Recorded data —
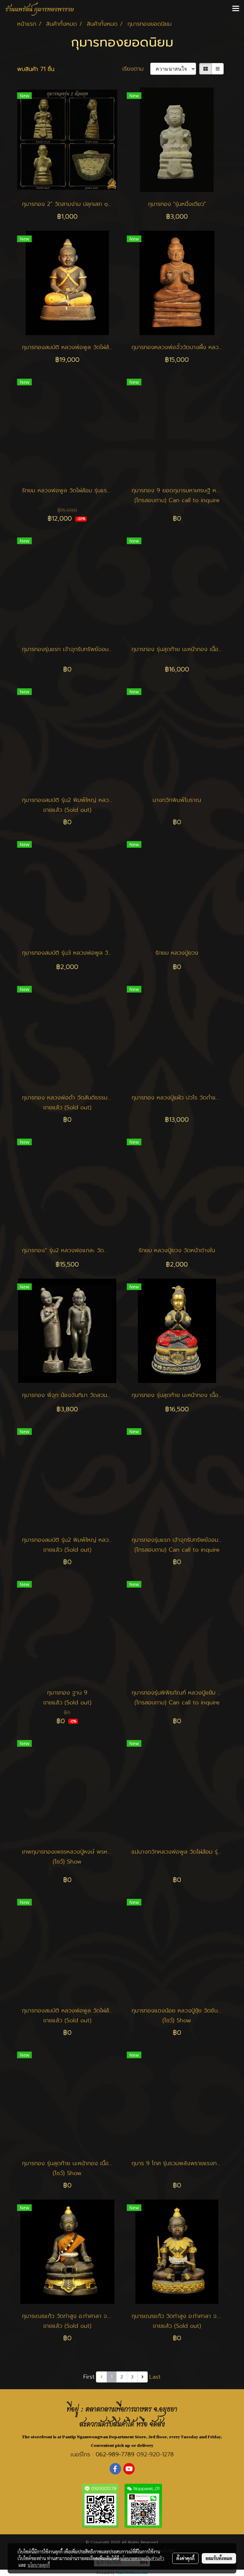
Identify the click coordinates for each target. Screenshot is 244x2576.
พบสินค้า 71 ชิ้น (35, 69)
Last (155, 2376)
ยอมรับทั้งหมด (219, 2558)
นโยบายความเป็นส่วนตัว (142, 2558)
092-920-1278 (155, 2454)
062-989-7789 (115, 2454)
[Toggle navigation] (236, 9)
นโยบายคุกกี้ (39, 2565)
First (89, 2376)
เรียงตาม (136, 69)
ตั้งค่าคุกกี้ (185, 2558)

Task to complete — Transcribe each entry precisely as given, leaving the pictures out.

Exercise solution —
Identify the click coordinates for each target. Screenshot is 244x2576.
พบสินค้า 71 ชิ้น (35, 69)
Last (155, 2376)
ยอมรับทั้งหมด (219, 2558)
นโยบายความเป็นส่วนตัว (142, 2558)
092-920-1278 (155, 2454)
062-989-7789 (115, 2454)
[Toggle navigation] (236, 9)
นโยบายคุกกี้ (39, 2565)
First (89, 2376)
เรียงตาม (136, 69)
ตั้งค่าคุกกี้ (185, 2558)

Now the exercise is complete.